Abruptly the purr of the engine stopped. Chee frowned. Had the pilot cut the engine? No. He heard it again, muted now.

It takes about five seconds for sound to travel a mile. Even after a mile, after five seconds of dilution by distance, the sound reached Chee's ear like a thunderclap. Like an explosion. Like tons of metal striking stone.

There was silence again for a second or two, perhaps even three. And then a single sharp snapping sound, from a mile away but instantly identifiable. The sound of a gunshot.

Chapter Four

The raw smell of gasoline reached Jimmy Chee's nostrils. He stopped, aiming the flashlight down the arroyo ahead of him, looking for the source and regaining his breath. He'd covered the distance from his clump of mesquite in less than fifteen minutes, running when the terrain permitted it, scrambling up and down the dry watercourses, dodging through the brush and cactus, keeping the glow of the setting moon to his left front. Once, just before he had reached the cliff edge of Wepo Wash, he had heard the grind of a starter, an engine springing to life, and the receding sound of a vehicle moving down the dry watercourse away from him. He had seen a glow where the vehicle's lights had reflected briefly off the arroyo wall. He'd seen nothing else. Now the flashlight beam reflected from metal, and beyond the metal, more metal in a tangled mass. Chee stood inspecting what the light showed him. Over the sound of his labored breathing, he heard something. Falling dirt. Someone had scrambled up the cliff and out of the wash. He flicked the light beam toward the noise. It picked up a residue of dust, but no movement. Whatever had dislodged the earth was out of sight.

Cautiously now, Chee walked to the wreckage.

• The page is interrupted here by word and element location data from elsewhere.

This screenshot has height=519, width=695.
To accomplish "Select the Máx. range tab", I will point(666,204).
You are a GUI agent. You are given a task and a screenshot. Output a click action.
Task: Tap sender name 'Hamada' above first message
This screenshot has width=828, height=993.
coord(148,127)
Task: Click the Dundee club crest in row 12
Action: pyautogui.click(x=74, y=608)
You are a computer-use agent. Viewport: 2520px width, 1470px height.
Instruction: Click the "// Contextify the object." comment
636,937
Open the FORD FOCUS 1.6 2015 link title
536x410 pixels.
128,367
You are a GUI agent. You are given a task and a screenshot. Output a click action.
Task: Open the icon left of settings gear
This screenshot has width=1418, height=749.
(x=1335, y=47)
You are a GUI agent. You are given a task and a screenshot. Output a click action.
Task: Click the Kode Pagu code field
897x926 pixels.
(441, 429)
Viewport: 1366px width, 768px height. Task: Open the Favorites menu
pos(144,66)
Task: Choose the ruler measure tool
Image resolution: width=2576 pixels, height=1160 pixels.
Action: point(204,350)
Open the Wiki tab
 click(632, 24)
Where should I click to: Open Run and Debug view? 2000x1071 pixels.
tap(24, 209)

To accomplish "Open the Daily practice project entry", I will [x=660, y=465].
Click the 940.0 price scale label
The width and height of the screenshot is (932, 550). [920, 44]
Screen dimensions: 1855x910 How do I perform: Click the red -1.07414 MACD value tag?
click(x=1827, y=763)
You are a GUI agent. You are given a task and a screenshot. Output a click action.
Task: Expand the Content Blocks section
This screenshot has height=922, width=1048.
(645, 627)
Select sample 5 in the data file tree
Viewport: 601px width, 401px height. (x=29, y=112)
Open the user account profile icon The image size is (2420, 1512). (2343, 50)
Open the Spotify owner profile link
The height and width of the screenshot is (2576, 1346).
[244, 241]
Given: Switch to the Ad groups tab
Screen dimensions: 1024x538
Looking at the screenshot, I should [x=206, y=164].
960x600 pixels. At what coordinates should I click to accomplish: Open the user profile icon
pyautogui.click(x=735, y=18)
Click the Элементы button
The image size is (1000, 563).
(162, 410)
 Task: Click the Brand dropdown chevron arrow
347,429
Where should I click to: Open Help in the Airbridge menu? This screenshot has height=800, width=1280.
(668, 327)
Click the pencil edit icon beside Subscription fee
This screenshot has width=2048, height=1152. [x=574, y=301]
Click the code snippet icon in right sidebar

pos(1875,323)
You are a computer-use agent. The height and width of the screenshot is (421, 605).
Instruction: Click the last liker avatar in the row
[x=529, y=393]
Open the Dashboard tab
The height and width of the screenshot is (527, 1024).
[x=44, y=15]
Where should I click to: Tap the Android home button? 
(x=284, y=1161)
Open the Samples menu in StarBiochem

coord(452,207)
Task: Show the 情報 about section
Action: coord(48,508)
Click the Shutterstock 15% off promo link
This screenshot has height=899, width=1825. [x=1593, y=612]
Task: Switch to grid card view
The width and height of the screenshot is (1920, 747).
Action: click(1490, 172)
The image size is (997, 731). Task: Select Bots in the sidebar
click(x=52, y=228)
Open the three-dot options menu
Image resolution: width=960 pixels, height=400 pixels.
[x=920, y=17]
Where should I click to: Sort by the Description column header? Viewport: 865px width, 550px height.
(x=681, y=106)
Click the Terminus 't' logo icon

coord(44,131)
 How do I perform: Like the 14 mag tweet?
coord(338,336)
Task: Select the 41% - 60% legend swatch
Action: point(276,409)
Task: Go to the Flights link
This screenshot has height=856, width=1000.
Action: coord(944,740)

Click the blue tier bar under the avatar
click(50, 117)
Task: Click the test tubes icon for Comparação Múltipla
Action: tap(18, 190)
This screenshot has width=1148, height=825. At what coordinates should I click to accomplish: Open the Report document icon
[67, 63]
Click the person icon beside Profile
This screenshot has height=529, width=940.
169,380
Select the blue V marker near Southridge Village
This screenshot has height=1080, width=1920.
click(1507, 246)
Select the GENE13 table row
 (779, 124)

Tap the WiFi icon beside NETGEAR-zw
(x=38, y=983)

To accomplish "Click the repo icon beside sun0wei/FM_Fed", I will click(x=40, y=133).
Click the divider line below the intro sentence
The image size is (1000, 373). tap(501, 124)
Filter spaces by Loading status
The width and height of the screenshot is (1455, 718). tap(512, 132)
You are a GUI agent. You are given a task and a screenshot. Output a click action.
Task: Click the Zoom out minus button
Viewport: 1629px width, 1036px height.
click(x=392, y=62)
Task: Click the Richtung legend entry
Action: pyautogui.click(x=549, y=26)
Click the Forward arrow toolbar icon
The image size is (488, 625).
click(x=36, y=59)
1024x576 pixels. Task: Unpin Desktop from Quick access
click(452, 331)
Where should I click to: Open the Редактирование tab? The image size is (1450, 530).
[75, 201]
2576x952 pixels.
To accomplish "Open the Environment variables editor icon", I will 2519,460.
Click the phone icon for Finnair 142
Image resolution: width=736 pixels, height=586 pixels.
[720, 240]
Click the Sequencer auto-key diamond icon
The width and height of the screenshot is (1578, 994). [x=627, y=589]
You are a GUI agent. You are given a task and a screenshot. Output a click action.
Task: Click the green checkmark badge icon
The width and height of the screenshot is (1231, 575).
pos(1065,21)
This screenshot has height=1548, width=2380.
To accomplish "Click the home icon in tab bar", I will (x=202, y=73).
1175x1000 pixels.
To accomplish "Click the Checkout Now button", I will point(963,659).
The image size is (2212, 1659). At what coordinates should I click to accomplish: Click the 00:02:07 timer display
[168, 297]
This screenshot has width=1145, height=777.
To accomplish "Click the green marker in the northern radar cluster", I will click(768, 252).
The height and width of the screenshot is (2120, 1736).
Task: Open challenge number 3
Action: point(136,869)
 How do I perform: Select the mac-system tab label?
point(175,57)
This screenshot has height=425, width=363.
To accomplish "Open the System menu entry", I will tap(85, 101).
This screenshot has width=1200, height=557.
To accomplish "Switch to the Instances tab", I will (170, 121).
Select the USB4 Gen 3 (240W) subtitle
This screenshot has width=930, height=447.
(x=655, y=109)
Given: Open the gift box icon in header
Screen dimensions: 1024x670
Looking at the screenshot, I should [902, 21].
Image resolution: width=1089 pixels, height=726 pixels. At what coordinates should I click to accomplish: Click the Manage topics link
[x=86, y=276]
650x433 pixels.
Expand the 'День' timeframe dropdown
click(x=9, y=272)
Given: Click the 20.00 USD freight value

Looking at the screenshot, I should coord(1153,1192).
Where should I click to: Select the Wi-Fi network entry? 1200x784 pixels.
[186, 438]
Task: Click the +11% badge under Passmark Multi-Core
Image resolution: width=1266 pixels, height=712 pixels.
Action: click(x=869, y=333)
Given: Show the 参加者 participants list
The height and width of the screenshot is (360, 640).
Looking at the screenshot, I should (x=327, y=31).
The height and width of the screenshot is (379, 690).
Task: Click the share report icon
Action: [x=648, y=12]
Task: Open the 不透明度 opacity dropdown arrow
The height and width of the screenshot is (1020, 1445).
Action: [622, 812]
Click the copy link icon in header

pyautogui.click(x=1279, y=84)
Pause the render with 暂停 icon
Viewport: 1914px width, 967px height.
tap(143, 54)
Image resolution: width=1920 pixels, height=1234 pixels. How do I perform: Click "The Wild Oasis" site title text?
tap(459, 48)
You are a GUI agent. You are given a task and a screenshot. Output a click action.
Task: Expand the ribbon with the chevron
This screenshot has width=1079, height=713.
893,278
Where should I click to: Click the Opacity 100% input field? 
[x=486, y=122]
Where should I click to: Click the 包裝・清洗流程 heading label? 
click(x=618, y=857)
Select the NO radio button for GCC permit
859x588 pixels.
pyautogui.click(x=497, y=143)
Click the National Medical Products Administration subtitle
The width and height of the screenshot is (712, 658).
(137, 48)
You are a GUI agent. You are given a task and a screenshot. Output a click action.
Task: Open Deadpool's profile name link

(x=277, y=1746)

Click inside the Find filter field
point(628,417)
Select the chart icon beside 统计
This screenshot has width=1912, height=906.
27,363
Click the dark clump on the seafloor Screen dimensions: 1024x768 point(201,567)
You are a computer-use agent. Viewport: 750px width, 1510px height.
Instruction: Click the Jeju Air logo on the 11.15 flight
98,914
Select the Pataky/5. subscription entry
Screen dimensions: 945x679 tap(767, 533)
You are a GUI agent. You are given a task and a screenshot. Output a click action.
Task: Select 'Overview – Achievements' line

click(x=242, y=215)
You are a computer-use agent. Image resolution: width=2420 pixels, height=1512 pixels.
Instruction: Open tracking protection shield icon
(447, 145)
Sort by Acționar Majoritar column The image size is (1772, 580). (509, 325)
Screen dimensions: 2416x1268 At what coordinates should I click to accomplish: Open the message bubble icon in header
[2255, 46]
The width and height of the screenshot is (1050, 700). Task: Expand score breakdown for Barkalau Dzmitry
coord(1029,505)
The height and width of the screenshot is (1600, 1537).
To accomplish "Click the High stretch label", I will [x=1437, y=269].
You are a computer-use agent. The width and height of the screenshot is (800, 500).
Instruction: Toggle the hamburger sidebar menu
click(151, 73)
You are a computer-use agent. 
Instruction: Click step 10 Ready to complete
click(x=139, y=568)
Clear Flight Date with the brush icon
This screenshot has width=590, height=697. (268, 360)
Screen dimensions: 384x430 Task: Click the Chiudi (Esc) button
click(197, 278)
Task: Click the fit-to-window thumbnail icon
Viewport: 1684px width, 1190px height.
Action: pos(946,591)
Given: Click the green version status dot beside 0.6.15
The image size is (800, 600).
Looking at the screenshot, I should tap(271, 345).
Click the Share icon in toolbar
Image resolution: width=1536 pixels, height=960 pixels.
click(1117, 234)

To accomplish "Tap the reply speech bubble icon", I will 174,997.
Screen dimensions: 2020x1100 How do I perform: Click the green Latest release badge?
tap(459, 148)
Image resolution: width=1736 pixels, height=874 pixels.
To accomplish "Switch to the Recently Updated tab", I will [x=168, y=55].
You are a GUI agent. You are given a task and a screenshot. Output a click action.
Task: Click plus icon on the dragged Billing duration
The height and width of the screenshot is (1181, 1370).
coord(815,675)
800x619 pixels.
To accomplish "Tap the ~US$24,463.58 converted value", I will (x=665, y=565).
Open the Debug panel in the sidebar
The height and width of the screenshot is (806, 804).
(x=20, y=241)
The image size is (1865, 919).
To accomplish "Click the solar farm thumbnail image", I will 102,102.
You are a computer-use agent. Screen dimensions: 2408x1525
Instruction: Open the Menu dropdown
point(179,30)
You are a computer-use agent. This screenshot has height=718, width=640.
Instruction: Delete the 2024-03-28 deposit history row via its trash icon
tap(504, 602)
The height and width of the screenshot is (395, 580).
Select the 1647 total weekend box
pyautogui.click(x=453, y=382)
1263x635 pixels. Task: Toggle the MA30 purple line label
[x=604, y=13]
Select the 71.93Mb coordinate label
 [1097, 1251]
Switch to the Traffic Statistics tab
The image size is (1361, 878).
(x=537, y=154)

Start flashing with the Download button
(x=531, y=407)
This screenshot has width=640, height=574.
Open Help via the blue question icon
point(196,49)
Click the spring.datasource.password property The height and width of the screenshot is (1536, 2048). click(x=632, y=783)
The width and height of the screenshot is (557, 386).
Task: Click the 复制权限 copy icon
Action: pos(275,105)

The plane's left wing had apparently struck first, slamming into a great outcrop of rock which had forced the wash into an abrupt northward detour. Part of the wing had torn off, and the force had pivoted the plane, slamming its fuselage into the rock at about a forty-five degree angle. Chee's flash reflected from an unbroken cabin window. He peered through it. His light struck the side of the head of a man with curly blond hair. The head was bowed forward as if the man were sleeping. No sign of blood. But lower, the front of the cabin had been crushed backward. Where the man's chest had been, there was metal. Beyond this, Chee could see a second man, in the pilot's seat. Dark hair with gray in it. Blood on the face. Movement!